Search the records below for the string "will" and copy each line where it turns up.
______
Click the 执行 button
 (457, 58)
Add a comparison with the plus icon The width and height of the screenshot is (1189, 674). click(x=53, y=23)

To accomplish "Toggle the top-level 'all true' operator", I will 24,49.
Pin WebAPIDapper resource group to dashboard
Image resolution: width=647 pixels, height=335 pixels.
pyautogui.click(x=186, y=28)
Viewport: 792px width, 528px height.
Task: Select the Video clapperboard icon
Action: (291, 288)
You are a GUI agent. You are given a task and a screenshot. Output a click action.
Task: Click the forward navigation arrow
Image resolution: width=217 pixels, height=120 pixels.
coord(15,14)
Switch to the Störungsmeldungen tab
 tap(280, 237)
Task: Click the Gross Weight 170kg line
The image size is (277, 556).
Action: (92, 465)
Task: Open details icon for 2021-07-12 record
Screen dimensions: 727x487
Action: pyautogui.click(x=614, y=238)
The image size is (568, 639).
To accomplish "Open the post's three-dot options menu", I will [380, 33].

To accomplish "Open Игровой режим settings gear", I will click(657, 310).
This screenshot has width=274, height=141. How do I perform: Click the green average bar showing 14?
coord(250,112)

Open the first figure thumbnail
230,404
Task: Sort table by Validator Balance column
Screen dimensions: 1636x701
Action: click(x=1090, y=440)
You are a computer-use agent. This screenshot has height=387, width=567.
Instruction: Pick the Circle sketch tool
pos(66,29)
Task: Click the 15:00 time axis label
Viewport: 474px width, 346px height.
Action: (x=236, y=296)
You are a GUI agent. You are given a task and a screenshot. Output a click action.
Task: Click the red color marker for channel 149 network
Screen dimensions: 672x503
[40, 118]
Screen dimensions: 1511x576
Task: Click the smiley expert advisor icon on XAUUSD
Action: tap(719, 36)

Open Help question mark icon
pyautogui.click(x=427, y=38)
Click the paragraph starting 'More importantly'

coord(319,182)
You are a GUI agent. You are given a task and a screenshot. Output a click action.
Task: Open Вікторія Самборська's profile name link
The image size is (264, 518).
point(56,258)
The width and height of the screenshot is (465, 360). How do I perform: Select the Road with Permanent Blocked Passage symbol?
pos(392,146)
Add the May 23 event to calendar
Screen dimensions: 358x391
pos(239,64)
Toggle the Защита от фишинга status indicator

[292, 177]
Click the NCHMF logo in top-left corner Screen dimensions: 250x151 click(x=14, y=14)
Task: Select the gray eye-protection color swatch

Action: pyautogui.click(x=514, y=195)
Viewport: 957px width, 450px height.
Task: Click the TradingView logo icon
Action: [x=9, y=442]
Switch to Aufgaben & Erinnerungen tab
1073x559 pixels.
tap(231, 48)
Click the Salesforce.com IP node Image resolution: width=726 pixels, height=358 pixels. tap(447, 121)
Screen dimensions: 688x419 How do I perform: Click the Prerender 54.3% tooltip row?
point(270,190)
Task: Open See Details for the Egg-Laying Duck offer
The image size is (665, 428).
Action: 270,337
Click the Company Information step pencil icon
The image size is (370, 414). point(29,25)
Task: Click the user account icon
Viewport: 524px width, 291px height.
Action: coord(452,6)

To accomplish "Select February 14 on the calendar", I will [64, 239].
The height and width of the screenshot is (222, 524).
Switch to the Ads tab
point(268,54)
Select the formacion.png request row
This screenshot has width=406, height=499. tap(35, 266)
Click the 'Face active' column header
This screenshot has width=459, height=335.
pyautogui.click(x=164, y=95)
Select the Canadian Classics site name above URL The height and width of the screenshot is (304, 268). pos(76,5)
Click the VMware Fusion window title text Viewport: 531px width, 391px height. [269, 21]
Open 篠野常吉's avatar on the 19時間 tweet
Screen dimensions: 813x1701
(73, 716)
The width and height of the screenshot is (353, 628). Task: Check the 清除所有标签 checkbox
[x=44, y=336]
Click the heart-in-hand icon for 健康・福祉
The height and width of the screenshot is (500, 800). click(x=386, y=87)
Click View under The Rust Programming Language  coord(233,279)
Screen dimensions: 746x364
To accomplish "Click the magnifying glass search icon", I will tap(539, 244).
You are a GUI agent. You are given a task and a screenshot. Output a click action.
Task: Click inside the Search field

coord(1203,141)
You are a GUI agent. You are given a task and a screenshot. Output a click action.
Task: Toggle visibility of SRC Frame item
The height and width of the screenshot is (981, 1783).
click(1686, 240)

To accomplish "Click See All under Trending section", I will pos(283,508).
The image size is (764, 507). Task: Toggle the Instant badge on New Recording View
______
**SOLVED PROBLEM**
To accomplish "Toggle the top-level 'all true' operator", I will 24,49.
To accomplish "Open the post's three-dot options menu", I will [380, 33].
To accomplish "Open Игровой режим settings gear", I will click(657, 310).
To accomplish "Select February 14 on the calendar", I will [64, 239].
To accomplish "Click the magnifying glass search icon", I will tap(539, 244).
To accomplish "Click See All under Trending section", I will pos(283,508).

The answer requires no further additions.